Exercise requirements
Rewrite these records with every "GUI agent" changed to "screen assistant", keeping everything else the same.

Recorded data
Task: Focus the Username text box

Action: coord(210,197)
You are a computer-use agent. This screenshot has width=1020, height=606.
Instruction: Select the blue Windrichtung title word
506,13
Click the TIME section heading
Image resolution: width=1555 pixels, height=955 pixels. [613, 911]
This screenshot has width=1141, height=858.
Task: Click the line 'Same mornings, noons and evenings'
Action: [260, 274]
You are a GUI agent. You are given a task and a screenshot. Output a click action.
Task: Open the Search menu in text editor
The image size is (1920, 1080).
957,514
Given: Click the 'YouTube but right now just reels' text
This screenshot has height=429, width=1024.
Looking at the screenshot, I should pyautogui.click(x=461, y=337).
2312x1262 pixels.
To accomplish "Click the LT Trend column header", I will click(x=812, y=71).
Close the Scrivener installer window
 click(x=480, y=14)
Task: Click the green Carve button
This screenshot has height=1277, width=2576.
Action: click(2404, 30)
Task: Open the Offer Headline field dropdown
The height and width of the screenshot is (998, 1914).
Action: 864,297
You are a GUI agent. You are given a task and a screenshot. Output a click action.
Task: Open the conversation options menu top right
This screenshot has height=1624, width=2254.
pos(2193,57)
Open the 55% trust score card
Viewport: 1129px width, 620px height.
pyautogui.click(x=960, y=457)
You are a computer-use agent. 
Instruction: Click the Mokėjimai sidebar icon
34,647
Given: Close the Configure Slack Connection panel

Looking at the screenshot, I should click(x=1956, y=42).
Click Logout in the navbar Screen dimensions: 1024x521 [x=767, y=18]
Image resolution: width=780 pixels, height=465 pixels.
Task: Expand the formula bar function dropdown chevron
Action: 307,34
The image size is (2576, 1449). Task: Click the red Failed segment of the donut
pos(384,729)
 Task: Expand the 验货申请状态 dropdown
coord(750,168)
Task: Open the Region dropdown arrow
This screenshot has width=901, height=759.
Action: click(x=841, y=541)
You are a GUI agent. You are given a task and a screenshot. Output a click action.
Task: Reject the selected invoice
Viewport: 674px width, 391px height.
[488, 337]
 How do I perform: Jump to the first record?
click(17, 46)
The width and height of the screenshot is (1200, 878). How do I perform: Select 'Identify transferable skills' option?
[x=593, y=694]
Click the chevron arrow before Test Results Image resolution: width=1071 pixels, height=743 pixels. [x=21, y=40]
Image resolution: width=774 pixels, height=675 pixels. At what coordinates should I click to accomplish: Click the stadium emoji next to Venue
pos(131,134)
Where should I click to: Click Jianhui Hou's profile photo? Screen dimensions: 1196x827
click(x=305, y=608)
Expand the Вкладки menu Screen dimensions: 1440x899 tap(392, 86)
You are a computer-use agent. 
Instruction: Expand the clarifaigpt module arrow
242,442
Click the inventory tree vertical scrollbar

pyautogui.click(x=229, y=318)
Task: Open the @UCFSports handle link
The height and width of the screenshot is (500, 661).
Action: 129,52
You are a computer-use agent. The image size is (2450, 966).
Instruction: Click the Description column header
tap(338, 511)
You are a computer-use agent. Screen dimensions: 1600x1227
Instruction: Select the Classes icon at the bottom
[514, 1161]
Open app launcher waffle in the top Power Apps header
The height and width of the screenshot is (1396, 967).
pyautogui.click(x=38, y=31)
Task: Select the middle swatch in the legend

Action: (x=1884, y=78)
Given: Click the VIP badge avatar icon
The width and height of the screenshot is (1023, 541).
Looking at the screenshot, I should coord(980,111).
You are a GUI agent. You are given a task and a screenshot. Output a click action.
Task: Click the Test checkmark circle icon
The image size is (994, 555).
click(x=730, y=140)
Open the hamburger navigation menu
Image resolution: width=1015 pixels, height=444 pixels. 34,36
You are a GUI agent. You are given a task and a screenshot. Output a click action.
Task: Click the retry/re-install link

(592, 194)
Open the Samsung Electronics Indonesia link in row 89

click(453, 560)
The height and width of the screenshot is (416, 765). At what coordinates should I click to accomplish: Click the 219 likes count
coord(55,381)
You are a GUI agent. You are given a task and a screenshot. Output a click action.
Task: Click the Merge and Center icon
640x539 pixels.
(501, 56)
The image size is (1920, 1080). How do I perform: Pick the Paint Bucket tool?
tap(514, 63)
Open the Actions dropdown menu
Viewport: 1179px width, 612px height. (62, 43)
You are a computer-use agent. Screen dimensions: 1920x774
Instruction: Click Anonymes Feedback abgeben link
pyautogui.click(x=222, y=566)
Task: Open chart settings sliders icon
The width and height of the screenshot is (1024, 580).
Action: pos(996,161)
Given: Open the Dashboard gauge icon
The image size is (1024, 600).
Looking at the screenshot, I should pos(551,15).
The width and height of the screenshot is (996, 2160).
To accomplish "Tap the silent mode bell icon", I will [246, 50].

Output of the task
Task: Focus the Username text box

Action: coord(210,197)
You are a computer-use agent. This screenshot has width=1020, height=606.
Instruction: Select the blue Windrichtung title word
506,13
Click the TIME section heading
Image resolution: width=1555 pixels, height=955 pixels. [613, 911]
This screenshot has width=1141, height=858.
Task: Click the line 'Same mornings, noons and evenings'
Action: [260, 274]
You are a screen assistant. You are given a task and a screenshot. Output a click action.
Task: Open the Search menu in text editor
The image size is (1920, 1080).
957,514
Given: Click the 'YouTube but right now just reels' text
This screenshot has height=429, width=1024.
Looking at the screenshot, I should pyautogui.click(x=461, y=337).
2312x1262 pixels.
To accomplish "Click the LT Trend column header", I will click(x=812, y=71).
Close the Scrivener installer window
 click(x=480, y=14)
Task: Click the green Carve button
This screenshot has height=1277, width=2576.
Action: click(2404, 30)
Task: Open the Offer Headline field dropdown
The height and width of the screenshot is (998, 1914).
Action: 864,297
You are a screen assistant. You are given a task and a screenshot. Output a click action.
Task: Open the conversation options menu top right
This screenshot has height=1624, width=2254.
pos(2193,57)
Open the 55% trust score card
Viewport: 1129px width, 620px height.
pyautogui.click(x=960, y=457)
You are a computer-use agent. 
Instruction: Click the Mokėjimai sidebar icon
34,647
Given: Close the Configure Slack Connection panel

Looking at the screenshot, I should click(x=1956, y=42).
Click Logout in the navbar Screen dimensions: 1024x521 [x=767, y=18]
Image resolution: width=780 pixels, height=465 pixels.
Task: Expand the formula bar function dropdown chevron
Action: 307,34
The image size is (2576, 1449). Task: Click the red Failed segment of the donut
pos(384,729)
 Task: Expand the 验货申请状态 dropdown
coord(750,168)
Task: Open the Region dropdown arrow
This screenshot has width=901, height=759.
Action: click(x=841, y=541)
You are a screen assistant. You are given a task and a screenshot. Output a click action.
Task: Reject the selected invoice
Viewport: 674px width, 391px height.
[488, 337]
 How do I perform: Jump to the first record?
click(17, 46)
The width and height of the screenshot is (1200, 878). How do I perform: Select 'Identify transferable skills' option?
[x=593, y=694]
Click the chevron arrow before Test Results Image resolution: width=1071 pixels, height=743 pixels. [x=21, y=40]
Image resolution: width=774 pixels, height=675 pixels. At what coordinates should I click to accomplish: Click the stadium emoji next to Venue
pos(131,134)
Where should I click to: Click Jianhui Hou's profile photo? Screen dimensions: 1196x827
click(x=305, y=608)
Expand the Вкладки menu Screen dimensions: 1440x899 tap(392, 86)
You are a computer-use agent. 
Instruction: Expand the clarifaigpt module arrow
242,442
Click the inventory tree vertical scrollbar

pyautogui.click(x=229, y=318)
Task: Open the @UCFSports handle link
The height and width of the screenshot is (500, 661).
Action: 129,52
You are a computer-use agent. The image size is (2450, 966).
Instruction: Click the Description column header
tap(338, 511)
You are a computer-use agent. Screen dimensions: 1600x1227
Instruction: Select the Classes icon at the bottom
[514, 1161]
Open app launcher waffle in the top Power Apps header
The height and width of the screenshot is (1396, 967).
pyautogui.click(x=38, y=31)
Task: Select the middle swatch in the legend

Action: (x=1884, y=78)
Given: Click the VIP badge avatar icon
The width and height of the screenshot is (1023, 541).
Looking at the screenshot, I should coord(980,111).
You are a screen assistant. You are given a task and a screenshot. Output a click action.
Task: Click the Test checkmark circle icon
The image size is (994, 555).
click(x=730, y=140)
Open the hamburger navigation menu
Image resolution: width=1015 pixels, height=444 pixels. 34,36
You are a screen assistant. You are given a task and a screenshot. Output a click action.
Task: Click the retry/re-install link

(592, 194)
Open the Samsung Electronics Indonesia link in row 89

click(453, 560)
The height and width of the screenshot is (416, 765). At what coordinates should I click to accomplish: Click the 219 likes count
coord(55,381)
You are a screen assistant. You are given a task and a screenshot. Output a click action.
Task: Click the Merge and Center icon
640x539 pixels.
(501, 56)
The image size is (1920, 1080). How do I perform: Pick the Paint Bucket tool?
tap(514, 63)
Open the Actions dropdown menu
Viewport: 1179px width, 612px height. (62, 43)
You are a computer-use agent. Screen dimensions: 1920x774
Instruction: Click Anonymes Feedback abgeben link
pyautogui.click(x=222, y=566)
Task: Open chart settings sliders icon
The width and height of the screenshot is (1024, 580).
Action: pos(996,161)
Given: Open the Dashboard gauge icon
The image size is (1024, 600).
Looking at the screenshot, I should pos(551,15).
The width and height of the screenshot is (996, 2160).
To accomplish "Tap the silent mode bell icon", I will [246, 50].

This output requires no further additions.